尊氏をモチーフにした作品では真田広之が主演の大河ドラマの「太平記」が有名ですが、
打倒足利に二十数年の短い生涯を費やし鎌倉を三度奪還しながらも、
当時のNHKからスルーされた?男が、鎌倉幕府最後の執権の北条高時の遺児である時行。
時行が諏訪頼重と挙兵した中先代の乱の結果が、尊氏が後醍醐天皇から離反しての、
南北朝時代の始まりであり、日本史に影響を与えた人物として日の目を見ることになったのが、
週刊少年ジャンプでアニメ化経験豊富な、松井優征先生の話題作の少年漫画なのですね。
ショタコンの人に向けて全力で造形されたような美少年の時行が少年少女等の仲間を増やして、
圧倒的強者で英雄でもあるラスボス・尊氏に立ち向かうストーリーは、
史実を参考にしながらも考証的におかしな部分も結構あるのですが、
松井優征先生の作風がクセが強くてエキセントリックなことから、
史実考証に厳密に照合する必要はないかも知れません。
歴史を舞台にしたものでは、三國志の時代に現代人がタイムスリップするものもあれば、
史実では男性が作中では美女となってるものがあったり、信長が悪魔と契約してるのもあったりで、
エンタメとしての割り切って楽しむことが肝心ですね。
ていうか14世紀にアイスホッケーや桃鉄で遊んでる少年漫画に史実警察は要らないですよね。
かなり攻めてる変な作品ではあるのですが、個人的に良いと思ったのが、
①生命より名誉を重視する武士の価値観を現代人の価値観でマウントを取って妙に否定しない。
②敵味方問わずに武士を自らを鍛え抜いた強者として扱っていてナヨナヨしていない。
「鎌倉殿の13人」でもそうだったのですが、当時の武士はヤクザより酷い(笑)連中。
「堯・舜(古代中国の聖君子)の再生」として評価されている三代目執権の北条泰時が定めた、
最初の武家の法典・御成敗式目(貞永式目)なんか、
強盗殺人禁止・放火殺人禁止・女の人を浚うの禁止と、治安とか風紀とかがメチャクチャで、
世紀末の荒野的なヒャッハーな武士団に人としての最低限の良識を植え付けようと、
苦慮されていたのが見えるのですが、現代人から見たら頭おかしい武士でもドン引きするのが、
甥の七光りで出世しながらも作中で私利私欲のために土壇場で甥を裏切って売り渡して、
死に追い詰めた五大院宗繁。
18世紀のヨーロッパで生まれた人権という思想がない14世紀の中世の日本。
面子・体面を恐ろしく気にする時代で恥をさらすなら潔く腹を切って死ぬのが当たり前の世界。
五大院宗繁のこの作品での描写もかなり悪辣ですが、土壇場になっての忘恩の返り忠は、
当時の価値観に照らし合わせても最低最悪の恥知らずとして史書でも散々な言われようでして、
誇張だらけのこの作品でもそれに倣っただけですね。
「脳噛ネウロ」で玩具会社の創業者役の宮崎駿が孫娘の美少女を偏愛するロリコン爺で、
実子の宮崎吾朗に私利私欲で殺害されるなんてイカれた漫画を描く作者の作品ですから、
やはりこの作品にマトモを求めるのが最初から無理。
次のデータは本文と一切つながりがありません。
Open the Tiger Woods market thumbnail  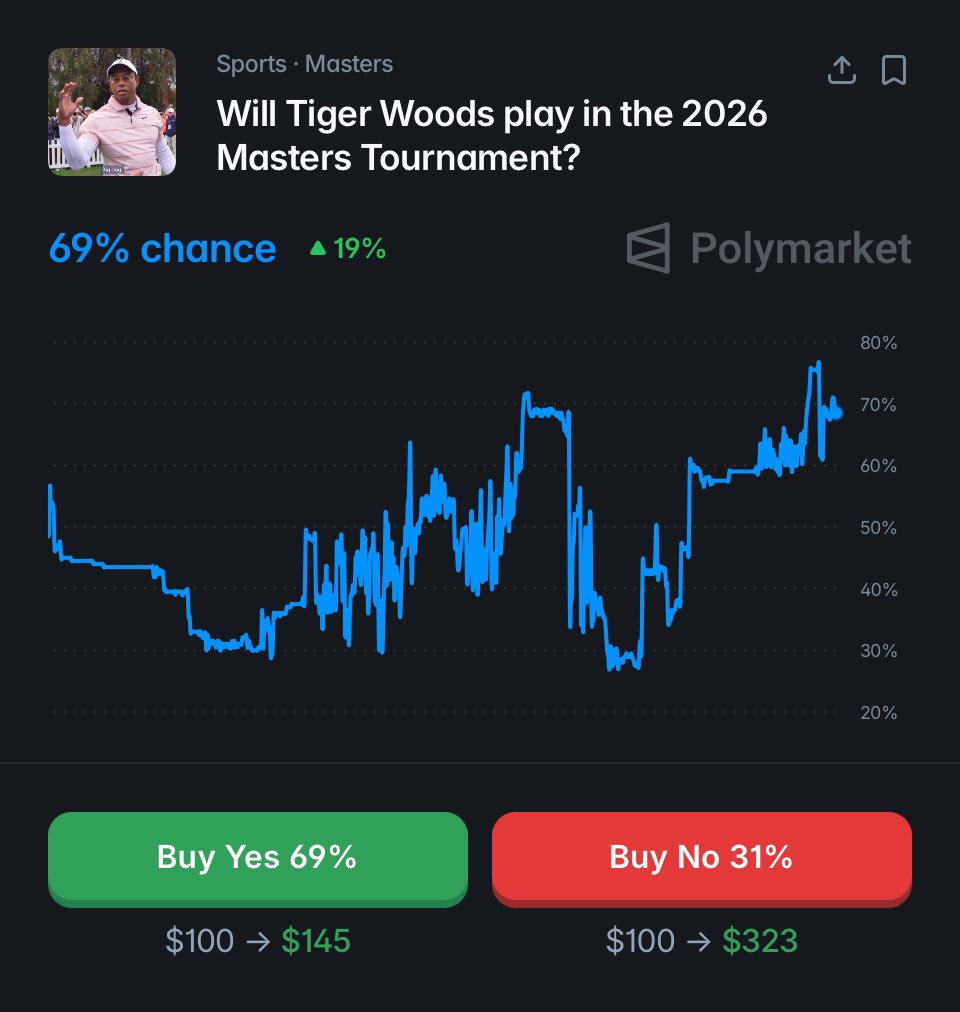(x=112, y=112)
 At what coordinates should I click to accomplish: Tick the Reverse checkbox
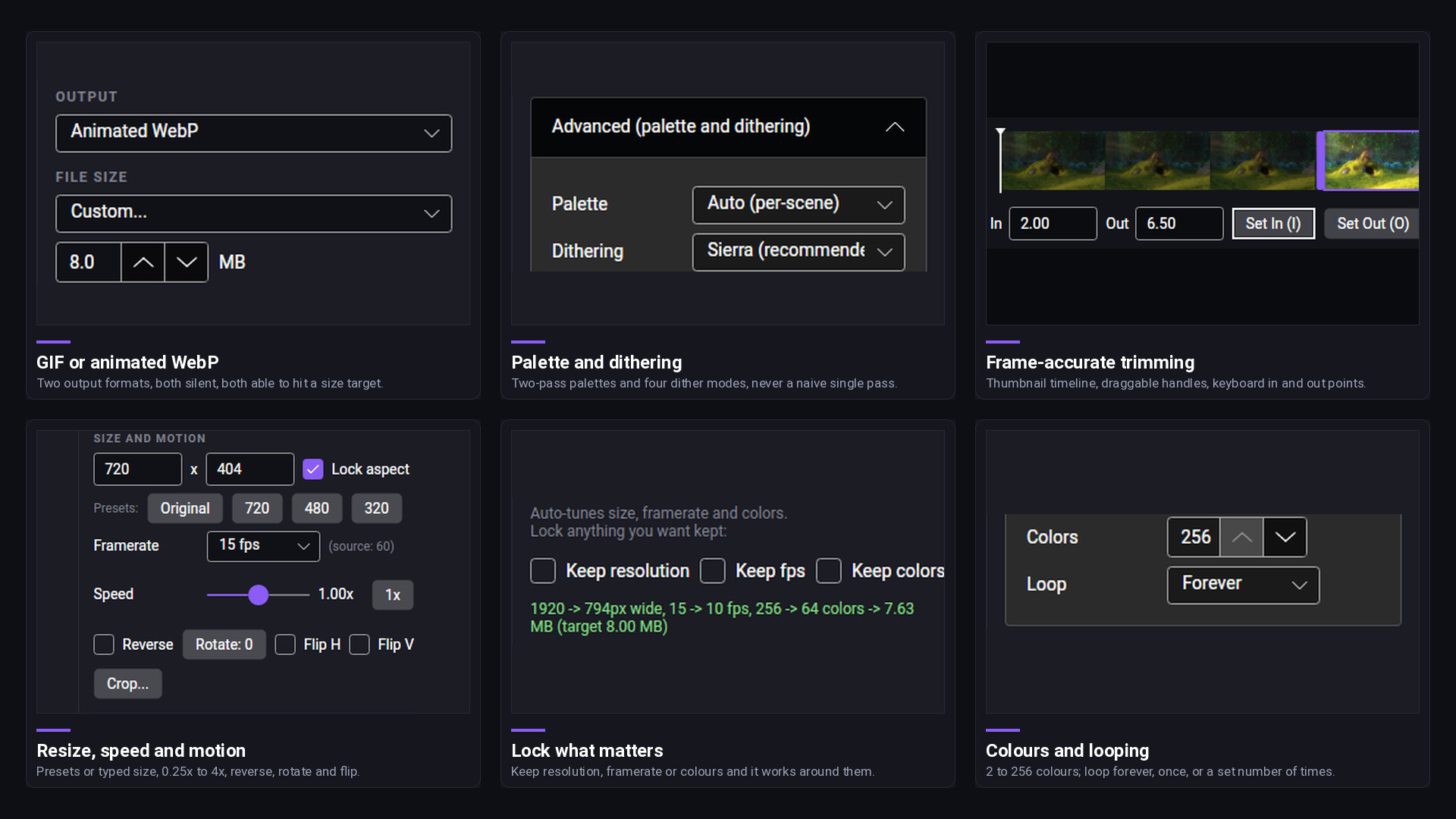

その点ではこのアニメスタッフは、
現代人の価値観では頭おかしい人たちに見える武士の理解しにくい部分から逃げること無く、
原作の意図を忠実に汲み取り忠実にアニメ化していることから、
高度な映像技術もありますが、有能な人材揃いであるとは思いました。
最終回の合戦なんかも見応えたっぷりでありましたし、制作発表された2期も楽しみですね。
これにて感想を終わります。
読んで下さいまして、ありがとうございました。